**Aim a**
In the transcript on Team Topologies below, list the technology teams into which the speaker's previous company was divided.

**Document extract**
┏━━

I’ve discussed Team Topolgies twice on Small Batches. The first is a solo episode. I introduce the four team types and three interaction models. The second episode is a conversation with Matthew Skelton. Matthew and I discuss the book and inflections points in organizational growth.
Podcast Episode: Matthew Skelton
Podcast Episode: Team Topologies
What follows is a transcript of the podcast episode.
Hey there. Adam with for a solo episode of Small Batches.
Today I’m covering the 2019 book “Team Topologies: Organizing Business & Technology Teams for Fast Flow” written by Matthew Skelton & Manuel Pais.
Let me read off their official bio:
Matthew Skelton and Manuel Pais - co-authors of the book Team Topologies - have worked together on organisation design for modern software systems with many clients around the world. Their training sessions on Organisation Design for Modern Software Systems have helped numerous organizations to re-think their approach to team intercommunication and software architecture, improving flow and the effectiveness of software delivery.
So I’m stoked to finally discuss Team Topologies on Small Batches. This book has come up so many times in my work as an SRE at Skillshare and tangentially related to everything I’ve discussed on Small Batches to date. This is because team architecture and software delivery are directly related to software delivery performance.
That’s particularly why I enjoyed Team Topologies so much because it’s truly a book about high velocity software delivery. In fact it’s right there smack in the title. Plus it provides a language to discuss this facet of software delivery.
You’ve likely encountered some of these concepts before, so this time around it may just be a new language.
I’ll share a personal anecdote from earlier in my career to set the stage for this episode.
Roughly fives years ago I lead the platform team through a complete ground up rewrite at a previous company. We were divided into technology teams: The web, mobile, and platform team. Given these boundaries each of respective team lead set out to create their internal architecture. Nothing to see here: just Conway’s law in action. It worked well here because we had isomorphic technology and team architecture.

┗━━

**Data excerpts**
┏━━

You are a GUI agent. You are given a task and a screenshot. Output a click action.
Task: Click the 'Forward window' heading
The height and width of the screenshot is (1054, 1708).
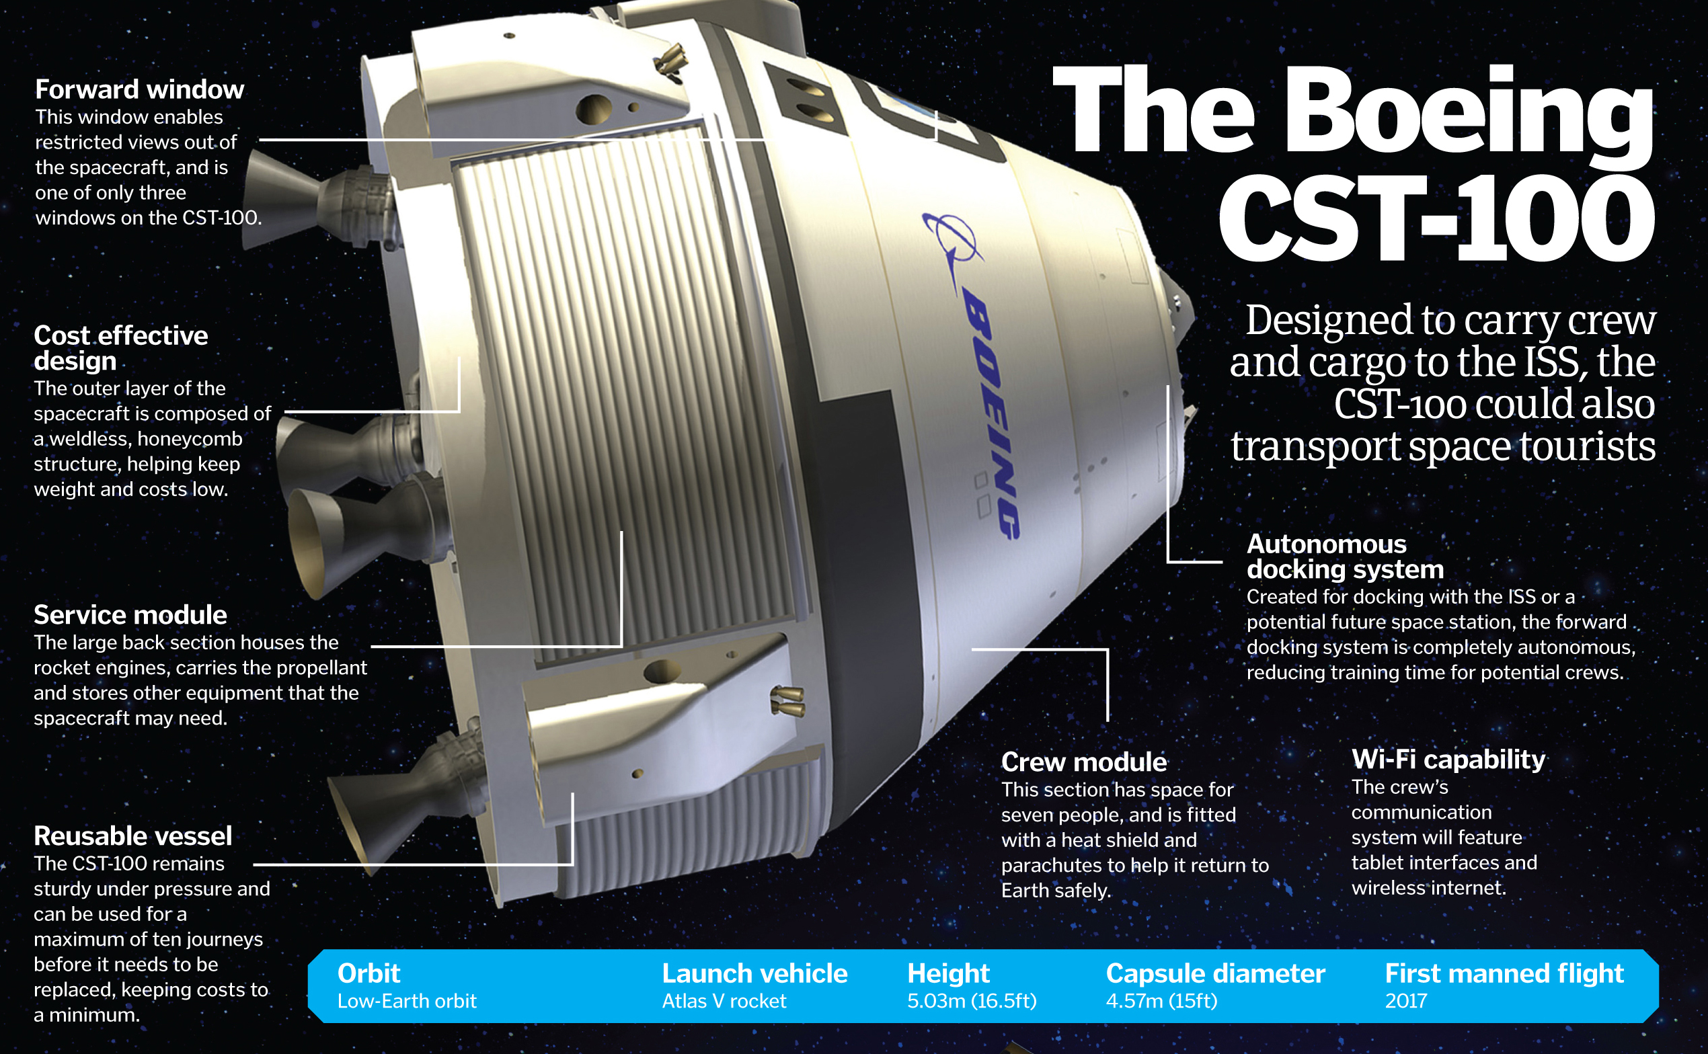click(139, 90)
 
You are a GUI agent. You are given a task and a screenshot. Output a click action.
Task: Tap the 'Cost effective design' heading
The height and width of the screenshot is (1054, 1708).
click(120, 348)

┗━━

**Aim b**
Print the two rows with click tasks above line for line, and leave the pictures out.

**Expected output a**
The web team, the mobile team, and the platform team.

**Expected output b**
You are a GUI agent. You are given a task and a screenshot. Output a click action.
Task: Click the 'Forward window' heading
The height and width of the screenshot is (1054, 1708).
click(139, 90)
 
You are a GUI agent. You are given a task and a screenshot. Output a click action.
Task: Tap the 'Cost effective design' heading
The height and width of the screenshot is (1054, 1708).
click(120, 348)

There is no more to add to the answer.